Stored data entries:
┌──
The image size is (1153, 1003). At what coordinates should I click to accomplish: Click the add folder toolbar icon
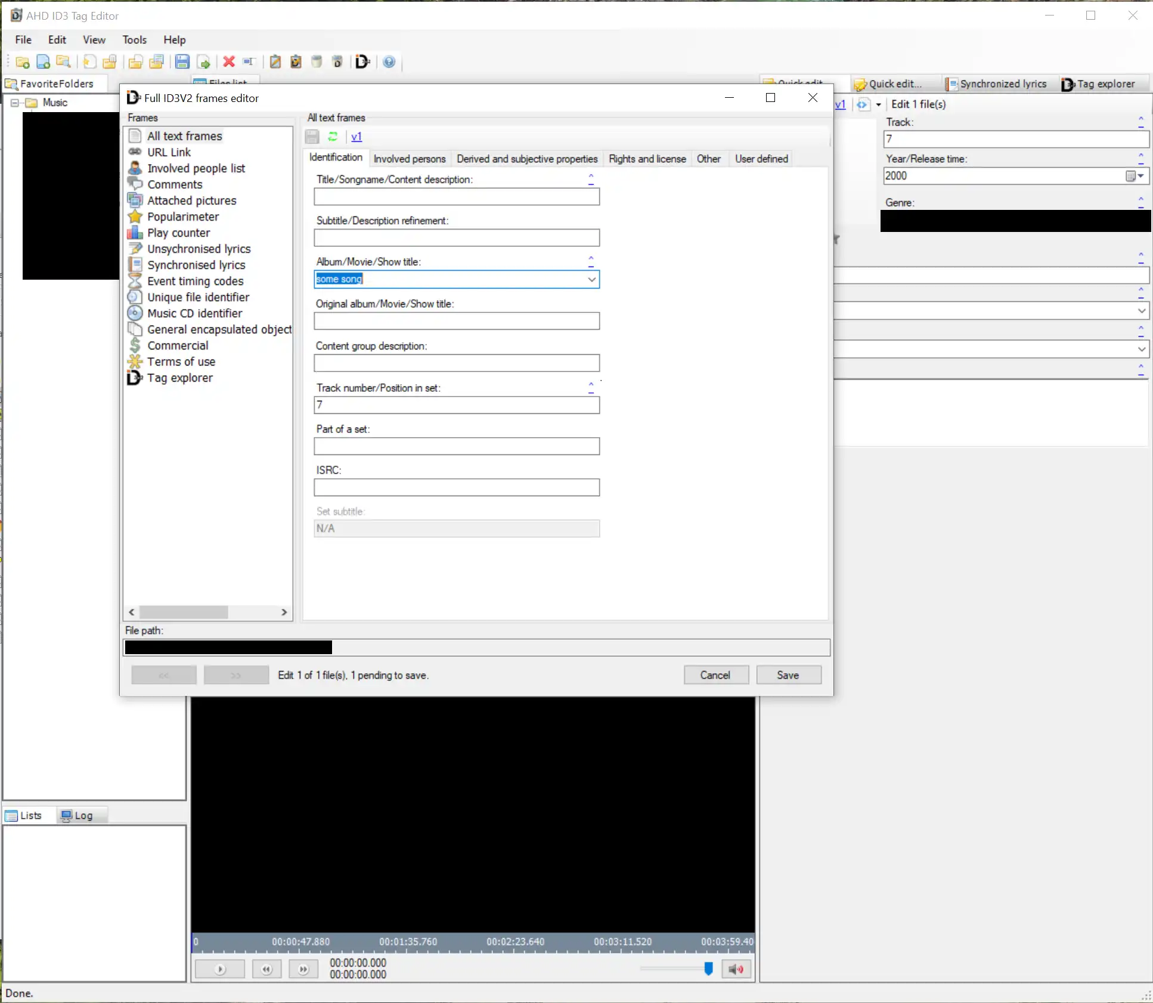click(x=23, y=61)
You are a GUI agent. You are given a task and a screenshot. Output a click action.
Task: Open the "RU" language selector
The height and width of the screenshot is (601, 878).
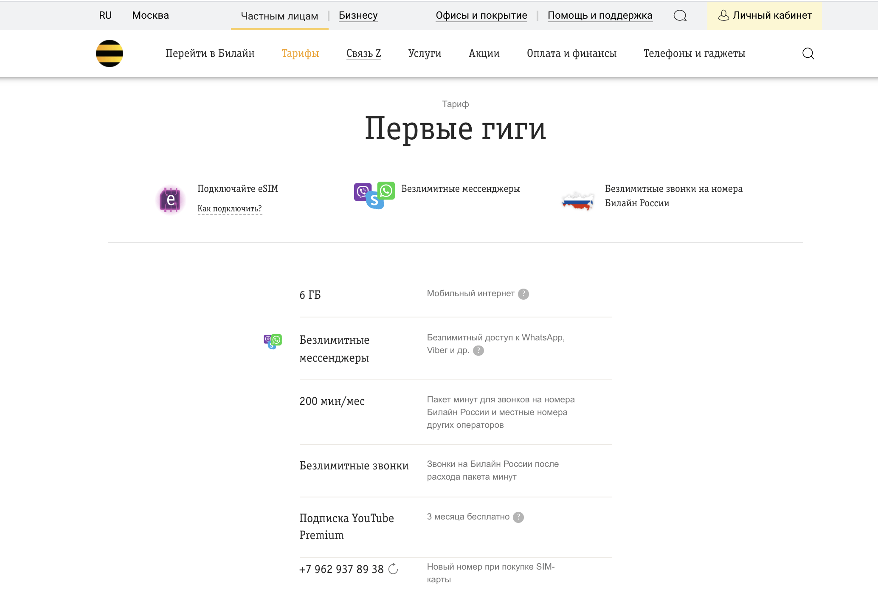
└──
Final stretch of the data: repeat exactly each line from the one containing "You are a GUI" through the last, and omit all pictures.

● **ANSWER TO THIS TASK**:
You are a GUI agent. You are given a task and a screenshot. Output a click action.
Task: Open the "RU" language selector
The height and width of the screenshot is (601, 878).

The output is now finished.